*** Texte extrait
Enfin, le travail de la viscose est aussi étroitement lié à la fast fashion. On retrouve effectivement énormément de vêtements en viscose dans les magasins de fast fashion. Or, la fast fashion est plus que montrée du doigt en ce qui concerne les conditions de travail désastreuses et inhumaines au sein des usines de confection, où travaillent prêt de 80% de femmes. Les ouviers du secteur textile font face à une rémunération dérisoire en-dessous du salaire minimum vital, à du travail forcé, à l’absence de protection sociale et sanitaire, à l’interdiction des syndicats, aux journées à rallonge, au chantage, aux intimidations, au harcèlement sexuel, aux viols en série…

Mais attention, le reste de l’industrie textile, et les marques plus haut de gamme notamment, ont également beaucoup recours à la viscose dans la confection de leurs collections. La fast fashion n’est donc pas le seule responsables des conséquences néfastes et multiples de la production de viscose.

En effet, la viscose a aussi des répercussions sur notre propre santé en tant que consommateurs. Faute d’information et de communication, nous avons tendance à croire que les vêtements que nous achetons sont exempts de produits chimiques nocifs. Ce n’est malheureusement pas le cas. Il reste effectivement des traces plus ou moins importantes de ces produits sur les vêtements que nous achetons en magasin… De plus, la viscose provoque une transpiration excessive. Les autorites sanitaires et les médecins déconseillent d’en porter lors des épisodes de fortes chaleurs ou pour faire du sport.

Viscose et mode durable : les alternatives écoresponsables à la viscose

Fort heureusement il existe, d’une part, des alternatives innovantes et écoresponsables à la viscose, et d’autre part, des médias engagés comme Paullet pour vous en parler !

Les principales alternatives existantes à la viscose sont assez récentes. Parmi elles, on trouve le lyocell, le modal et le Cupro.
******
*** Matériel
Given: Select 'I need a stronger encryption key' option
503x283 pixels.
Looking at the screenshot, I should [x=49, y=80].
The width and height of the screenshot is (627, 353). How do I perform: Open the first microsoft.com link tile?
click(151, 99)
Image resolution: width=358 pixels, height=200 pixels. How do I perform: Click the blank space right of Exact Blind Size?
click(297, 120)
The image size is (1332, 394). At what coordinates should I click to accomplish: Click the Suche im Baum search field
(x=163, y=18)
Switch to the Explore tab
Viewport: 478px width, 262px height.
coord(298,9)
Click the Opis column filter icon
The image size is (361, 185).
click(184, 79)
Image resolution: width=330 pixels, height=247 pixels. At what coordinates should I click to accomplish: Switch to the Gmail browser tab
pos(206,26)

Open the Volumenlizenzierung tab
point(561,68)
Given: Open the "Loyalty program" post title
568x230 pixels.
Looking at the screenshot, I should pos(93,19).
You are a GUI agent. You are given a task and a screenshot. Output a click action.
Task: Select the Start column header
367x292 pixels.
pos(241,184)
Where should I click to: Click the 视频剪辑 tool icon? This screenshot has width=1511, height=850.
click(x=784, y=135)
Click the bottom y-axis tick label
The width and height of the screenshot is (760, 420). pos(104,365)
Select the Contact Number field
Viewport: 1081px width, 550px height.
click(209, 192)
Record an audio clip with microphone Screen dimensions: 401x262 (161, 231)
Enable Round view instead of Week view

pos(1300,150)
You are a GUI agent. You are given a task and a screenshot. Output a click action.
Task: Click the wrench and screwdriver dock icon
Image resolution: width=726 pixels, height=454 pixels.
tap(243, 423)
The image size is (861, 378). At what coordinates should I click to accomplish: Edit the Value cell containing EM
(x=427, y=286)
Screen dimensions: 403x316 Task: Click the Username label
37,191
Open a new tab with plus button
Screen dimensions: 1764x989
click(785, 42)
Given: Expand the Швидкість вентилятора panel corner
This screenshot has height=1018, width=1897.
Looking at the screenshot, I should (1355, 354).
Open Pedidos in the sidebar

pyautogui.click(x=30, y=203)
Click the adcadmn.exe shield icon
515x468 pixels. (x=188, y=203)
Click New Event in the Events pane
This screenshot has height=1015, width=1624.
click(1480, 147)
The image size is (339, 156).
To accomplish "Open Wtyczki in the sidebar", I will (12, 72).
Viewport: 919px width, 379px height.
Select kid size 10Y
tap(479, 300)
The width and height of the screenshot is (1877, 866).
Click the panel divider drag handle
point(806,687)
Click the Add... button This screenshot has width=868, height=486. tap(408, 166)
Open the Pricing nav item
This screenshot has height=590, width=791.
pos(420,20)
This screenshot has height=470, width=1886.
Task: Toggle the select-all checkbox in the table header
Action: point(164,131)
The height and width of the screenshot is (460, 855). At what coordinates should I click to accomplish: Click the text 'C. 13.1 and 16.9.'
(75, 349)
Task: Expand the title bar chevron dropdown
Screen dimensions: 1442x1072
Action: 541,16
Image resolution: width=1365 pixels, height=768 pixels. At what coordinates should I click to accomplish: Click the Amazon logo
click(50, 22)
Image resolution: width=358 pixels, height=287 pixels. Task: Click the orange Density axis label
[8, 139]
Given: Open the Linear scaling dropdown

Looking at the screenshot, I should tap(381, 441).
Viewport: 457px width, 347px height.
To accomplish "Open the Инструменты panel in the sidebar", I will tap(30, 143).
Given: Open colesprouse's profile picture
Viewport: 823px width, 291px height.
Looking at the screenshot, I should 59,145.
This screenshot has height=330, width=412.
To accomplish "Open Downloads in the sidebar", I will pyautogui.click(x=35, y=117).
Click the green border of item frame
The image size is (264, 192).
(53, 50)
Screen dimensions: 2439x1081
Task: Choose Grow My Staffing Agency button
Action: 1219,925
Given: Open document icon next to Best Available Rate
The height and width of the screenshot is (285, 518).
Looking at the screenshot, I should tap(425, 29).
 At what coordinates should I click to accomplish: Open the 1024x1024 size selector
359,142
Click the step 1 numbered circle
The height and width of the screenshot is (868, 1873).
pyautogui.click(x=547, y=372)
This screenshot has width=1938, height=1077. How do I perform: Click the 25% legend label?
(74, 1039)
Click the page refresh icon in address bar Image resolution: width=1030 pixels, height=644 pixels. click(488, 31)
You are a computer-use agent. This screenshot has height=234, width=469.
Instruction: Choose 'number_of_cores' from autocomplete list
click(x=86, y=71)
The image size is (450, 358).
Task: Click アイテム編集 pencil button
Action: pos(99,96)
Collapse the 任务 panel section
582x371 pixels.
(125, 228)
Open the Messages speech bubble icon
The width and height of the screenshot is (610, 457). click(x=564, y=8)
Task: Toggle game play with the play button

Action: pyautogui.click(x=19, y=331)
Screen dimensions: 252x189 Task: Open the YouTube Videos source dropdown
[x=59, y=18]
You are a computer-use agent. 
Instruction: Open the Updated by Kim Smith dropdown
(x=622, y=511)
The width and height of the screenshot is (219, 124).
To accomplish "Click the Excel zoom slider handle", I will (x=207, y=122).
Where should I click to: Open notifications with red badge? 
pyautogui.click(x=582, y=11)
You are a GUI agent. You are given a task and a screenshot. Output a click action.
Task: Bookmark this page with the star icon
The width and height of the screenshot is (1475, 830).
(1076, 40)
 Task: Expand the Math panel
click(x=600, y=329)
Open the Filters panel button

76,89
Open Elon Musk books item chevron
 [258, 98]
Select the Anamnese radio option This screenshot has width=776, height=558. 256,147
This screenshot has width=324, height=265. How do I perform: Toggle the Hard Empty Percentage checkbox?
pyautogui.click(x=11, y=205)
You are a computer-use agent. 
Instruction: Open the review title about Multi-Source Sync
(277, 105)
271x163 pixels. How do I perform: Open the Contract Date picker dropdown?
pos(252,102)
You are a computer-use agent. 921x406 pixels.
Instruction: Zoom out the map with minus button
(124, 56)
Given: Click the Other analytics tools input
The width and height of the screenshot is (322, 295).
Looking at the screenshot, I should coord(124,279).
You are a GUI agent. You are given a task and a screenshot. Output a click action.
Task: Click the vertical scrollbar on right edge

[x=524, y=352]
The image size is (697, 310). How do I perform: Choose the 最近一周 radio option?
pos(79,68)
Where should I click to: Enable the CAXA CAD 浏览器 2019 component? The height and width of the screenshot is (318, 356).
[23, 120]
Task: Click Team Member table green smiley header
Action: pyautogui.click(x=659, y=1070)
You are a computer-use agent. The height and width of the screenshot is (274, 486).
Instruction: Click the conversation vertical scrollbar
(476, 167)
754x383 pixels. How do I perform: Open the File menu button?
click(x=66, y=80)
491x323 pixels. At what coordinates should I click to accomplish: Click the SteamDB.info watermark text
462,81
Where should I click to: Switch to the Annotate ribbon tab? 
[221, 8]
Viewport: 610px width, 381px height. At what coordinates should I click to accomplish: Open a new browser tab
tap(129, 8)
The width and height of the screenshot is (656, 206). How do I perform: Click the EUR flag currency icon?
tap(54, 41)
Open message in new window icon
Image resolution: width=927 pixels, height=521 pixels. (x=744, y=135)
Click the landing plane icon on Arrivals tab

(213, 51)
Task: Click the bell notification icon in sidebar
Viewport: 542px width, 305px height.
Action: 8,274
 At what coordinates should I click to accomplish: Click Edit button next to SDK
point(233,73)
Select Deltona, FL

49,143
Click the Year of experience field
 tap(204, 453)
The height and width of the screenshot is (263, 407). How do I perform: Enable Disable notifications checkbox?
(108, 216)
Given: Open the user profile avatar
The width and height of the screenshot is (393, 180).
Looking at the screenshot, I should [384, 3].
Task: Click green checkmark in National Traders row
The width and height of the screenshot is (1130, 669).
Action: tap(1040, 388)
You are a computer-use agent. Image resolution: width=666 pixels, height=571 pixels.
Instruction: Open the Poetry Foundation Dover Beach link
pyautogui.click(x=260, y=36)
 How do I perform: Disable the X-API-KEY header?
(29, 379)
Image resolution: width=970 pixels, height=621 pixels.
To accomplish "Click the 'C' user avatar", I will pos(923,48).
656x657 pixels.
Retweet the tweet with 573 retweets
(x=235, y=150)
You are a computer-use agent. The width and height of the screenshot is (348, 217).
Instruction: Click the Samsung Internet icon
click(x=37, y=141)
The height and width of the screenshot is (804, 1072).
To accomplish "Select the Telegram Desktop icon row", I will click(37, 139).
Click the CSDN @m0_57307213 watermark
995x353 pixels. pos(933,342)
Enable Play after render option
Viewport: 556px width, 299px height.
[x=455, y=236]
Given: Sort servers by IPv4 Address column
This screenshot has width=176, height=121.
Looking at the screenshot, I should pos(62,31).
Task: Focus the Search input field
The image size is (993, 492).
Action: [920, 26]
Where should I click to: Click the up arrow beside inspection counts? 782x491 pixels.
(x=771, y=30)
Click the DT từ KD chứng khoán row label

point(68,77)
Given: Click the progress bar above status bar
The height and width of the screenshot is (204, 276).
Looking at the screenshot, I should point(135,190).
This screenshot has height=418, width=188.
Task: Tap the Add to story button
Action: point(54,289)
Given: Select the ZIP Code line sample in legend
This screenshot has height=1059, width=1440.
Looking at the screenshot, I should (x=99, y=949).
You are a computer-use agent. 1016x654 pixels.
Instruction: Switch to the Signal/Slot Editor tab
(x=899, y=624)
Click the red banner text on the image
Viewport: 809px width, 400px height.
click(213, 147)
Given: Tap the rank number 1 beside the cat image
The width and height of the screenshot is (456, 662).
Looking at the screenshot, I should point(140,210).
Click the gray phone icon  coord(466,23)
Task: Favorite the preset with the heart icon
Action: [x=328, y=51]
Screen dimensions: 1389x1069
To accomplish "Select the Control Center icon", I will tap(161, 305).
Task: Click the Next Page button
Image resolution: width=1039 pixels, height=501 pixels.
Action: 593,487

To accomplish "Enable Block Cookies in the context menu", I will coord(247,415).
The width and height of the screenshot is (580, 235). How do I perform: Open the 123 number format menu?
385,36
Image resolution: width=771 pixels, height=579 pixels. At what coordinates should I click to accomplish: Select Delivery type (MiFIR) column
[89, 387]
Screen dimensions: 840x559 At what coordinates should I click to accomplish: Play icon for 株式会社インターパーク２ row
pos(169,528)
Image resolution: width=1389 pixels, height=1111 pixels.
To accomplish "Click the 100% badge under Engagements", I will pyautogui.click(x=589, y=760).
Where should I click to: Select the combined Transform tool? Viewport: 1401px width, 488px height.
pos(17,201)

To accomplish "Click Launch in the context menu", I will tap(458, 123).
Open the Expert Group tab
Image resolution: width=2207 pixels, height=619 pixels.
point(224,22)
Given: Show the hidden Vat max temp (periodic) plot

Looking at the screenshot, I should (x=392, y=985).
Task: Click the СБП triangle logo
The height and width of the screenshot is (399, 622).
******
Consigne A: Dites si chacune des affirmations suivantes est conforme au texte sur la viscose, en répondant par oui ou par non et en citant mot pour mot le passage qui tranche : (i) les autorités sanitaires recommandent de porter de la viscose pour faire du sport ; (ii) seule la fast fashion utilise de la viscose ; (iii) le lyocell figure parmi les alternatives à la viscose.
Consigne B: Recopiez, s’il vous plaît, le passage du texte sur la viscose compris entre «En effet, la» et «faire du sport.», ces deux extraits inclus.
Consigne C: Poursuivez le texte sur la viscose à partir de l’endroit où il s’arrête.

Résultat A:
(i) Non : « déconseillent d’en porter lors des épisodes de fortes chaleurs ou pour faire du sport ».
(ii) Non : « les marques plus haut de gamme notamment, ont également beaucoup recours à la viscose dans la confection de leurs collections ».
(iii) Oui : « Parmi elles, on trouve le lyocell, le modal et le Cupro. »

Résultat B:
En effet, la viscose a aussi des répercussions sur notre propre santé en tant que consommateurs. Faute d’information et de communication, nous avons tendance à croire que les vêtements que nous achetons sont exempts de produits chimiques nocifs. Ce n’est malheureusement pas le cas. Il reste effectivement des traces plus ou moins importantes de ces produits sur les vêtements que nous achetons en magasin… De plus, la viscose provoque une transpiration excessive. Les autorites sanitaires et les médecins déconseillent d’en porter lors des épisodes de fortes chaleurs ou pour faire du sport.

Résultat C:
En termes de production, ces nouveaux types de viscose sont beaucoup plus économes en eau et en énergie que la viscose standard. La fibre de viscose développée par le leader dans le domaine, Lenzing AG, est par exemple particulièrement exemplaire (Lenzing Modal®). Lenzing a réussi à réduire de 95% les besoins en énergie et en eau de la viscose. Plus encore, Lenzing a partagé une partie de ces pratiques avec l’ensemble de la filière. La viscose (ou le modal) développée par Lenzing a une empreinte carbone neutre.  Elle utilise vingt fois moins d’eau que le coton pour la même quantité de fibre produite.

De même, le lyocell, une fibre textile issue de la cellulose de bois (origines : Autriche, Allemagne et Nouvelle-Zélande), permet de réduire drastiquement la quantité d’eau et d’énergie nécessaire à sa transformation. Cette dernière se fait également en circuit fermé. L’eau est réutilisée à plus de 90%. Le processus de fabrication du lyocell est breveté et permet de recycler 99% de la soude caustique utilisée dans le processus chimique de fabrication. Pour le reste, le lyocell n’a recours qu’a des entrants naturelsLe Tencel®, marque déposée par le groupe Lenzing également, est fabriqué à partir de fibres d’eucalyptus issus de forêts gérées de manière durable, en Autriche notamment.

Le Cupro® quant à lui a une texture vraiment très proche de la soie, et un rendu très haut-de-gamme. Son processus de production est similaire à celui du lyocell et du modal.

Pour ce qui est de la viscose, vous l’aurez donc bien compris, privilégiez les alternatives écoresponsables pour l’achat neuf. La seconde-main reste évidemment la meilleure des options pour une mode plus durable.Mais seulement après les vêtements qui se trouvent déjà dans votre placard !

Pauline Collet, le 16 avril 2021.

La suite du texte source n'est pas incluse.